> Work item: While copying the entries exactly, leave out each picture they contain.
++++ Data for the task ++++
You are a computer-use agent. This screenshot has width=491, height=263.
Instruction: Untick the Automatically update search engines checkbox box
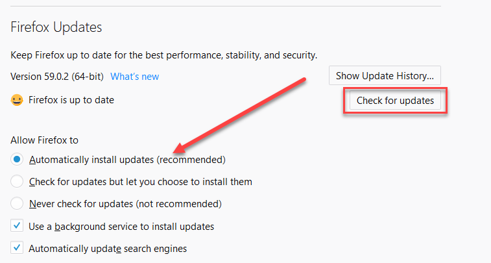17,248
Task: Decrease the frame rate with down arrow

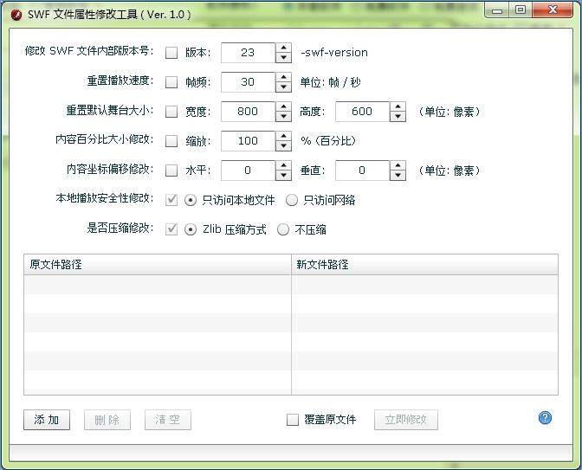Action: (283, 87)
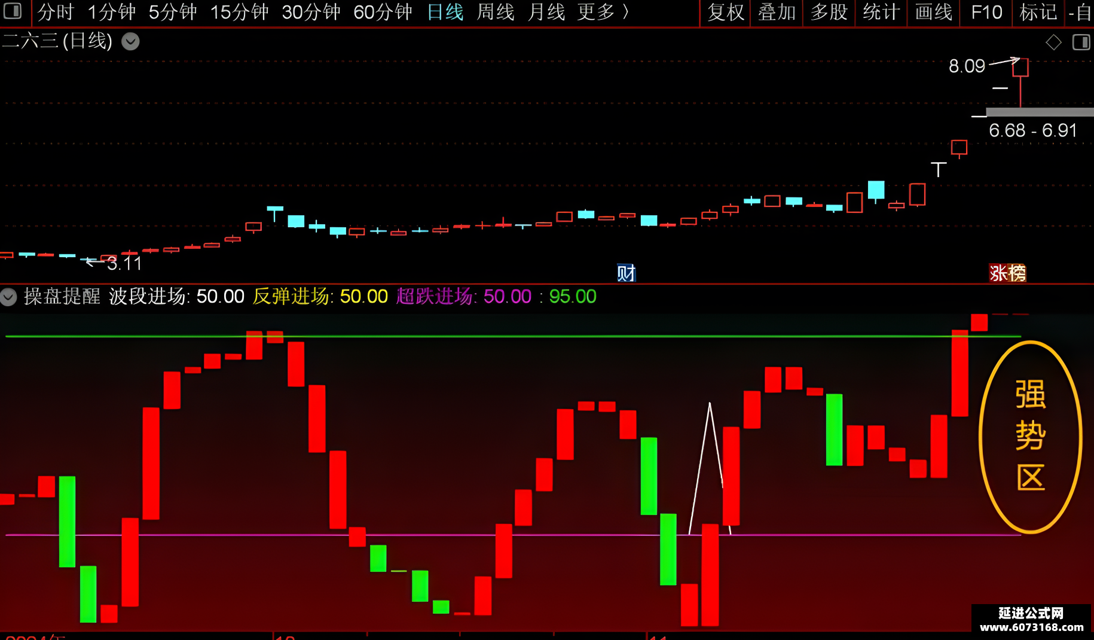Open the 画线 drawing tools
Screen dimensions: 1094x640
point(933,11)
++++
> Exercise answer:
You are a computer-use agent. This screenshot has width=491, height=263.
Instruction: Untick the Automatically update search engines checkbox box
17,248
Task: Decrease the frame rate with down arrow

Action: (283, 87)
Open the 画线 drawing tools
Screen dimensions: 1094x640
point(933,11)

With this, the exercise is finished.